Tuttavia, come indicato da Gianni Rezza, responsabile delle malattie infettive all’Istituto superiore di sanità (Iss) “I numeri non sono ancora indicativi dell’ampiezza e dell’intensità del fenomeno e sono in crescita, per cui bisognerà attendere l’andamento delle prossime settimane e mesi”.
Quali sono i sintomi dopo il contagio?
Come riferito da alcuni virologi e infettivologi, le persone contagiate manifestano fondamentalmente gli stessi sintomi di una influenza, tra cui febbre alta, mal di gola, tosse secca, mal di testa, malessere generalizzato, dolori muscolari e articolari, difficoltà respiratorie e più in generale il coronavirus provoca una malattia simile alla polmonite.
Il Ministero della Salute ha stilato un elenco di consigli per ridurre al minimo il rischio di contagio, soprattutto in persone che si trovano a viaggiare verso il paese asiatico.
E comunque, per evitare di entrare in contatto con il virus e di essere contagiati si consiglia di seguire alcune regole basilari:
- Usare la mascherina in caso di influenza
- Starnutire e tossire in fazzoletti usa e getta
- Gettare fazzoletti usati in cestini
- Lavare spesso le mani
- Evitare carne cruda o poco cotta
- Evitare frutta e verdure non lavate
- Evitare il contatto con persone che hanno sintomi sospetti
Come si legge nell’editoriale che accompagna il lavoro scientifico dei ricercatori cinesi che hanno caratterizzato il virus 2019-n-CoV, sebbene il controllo finale delle infezioni virali richieda la scoperta e lo sviluppo di vaccini e / o farmaci antivirali efficaci e mirati, è possibile immaginare che i farmaci antivirali attualmente autorizzati potrebbero intanto essere testati per verificarne l’efficacia contro il coronavirus 2019-nCoV.
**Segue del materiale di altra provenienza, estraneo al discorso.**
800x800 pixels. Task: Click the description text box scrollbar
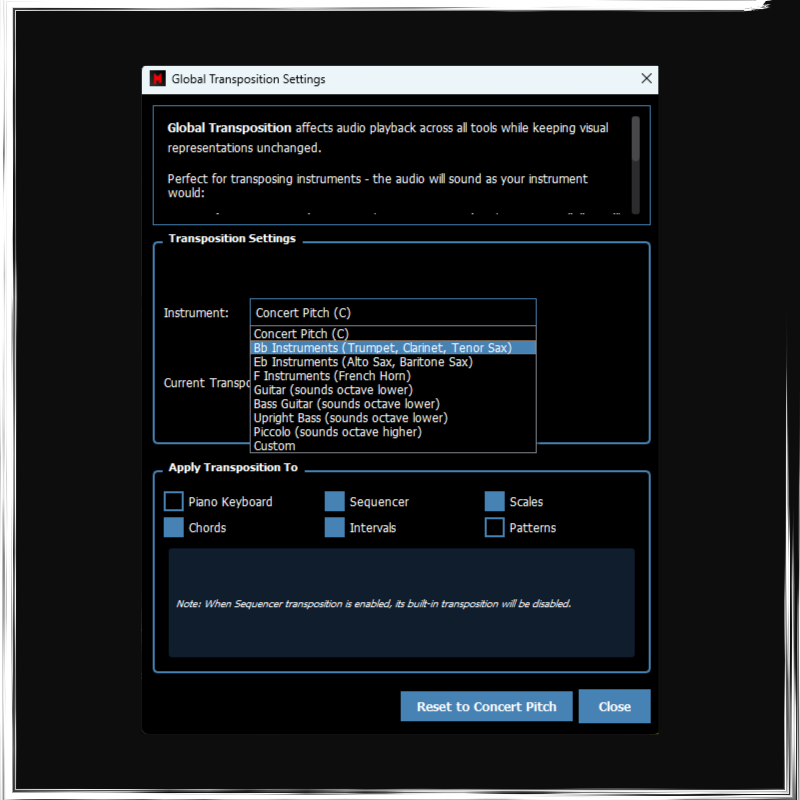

Nel frattempo Wuhan e altre città cinesi sono praticamente città isolate, mentre l’Organizzazione mondiale della sanità ha comunicato che la malattia virale che in Cina ha contagiato centinaia di persone non è ancora “un’emergenza sanitaria globale”.
Serve mantenere alta la guardia e prestare attenzione su quanto consigliato dalle competenti autorità sanitarie.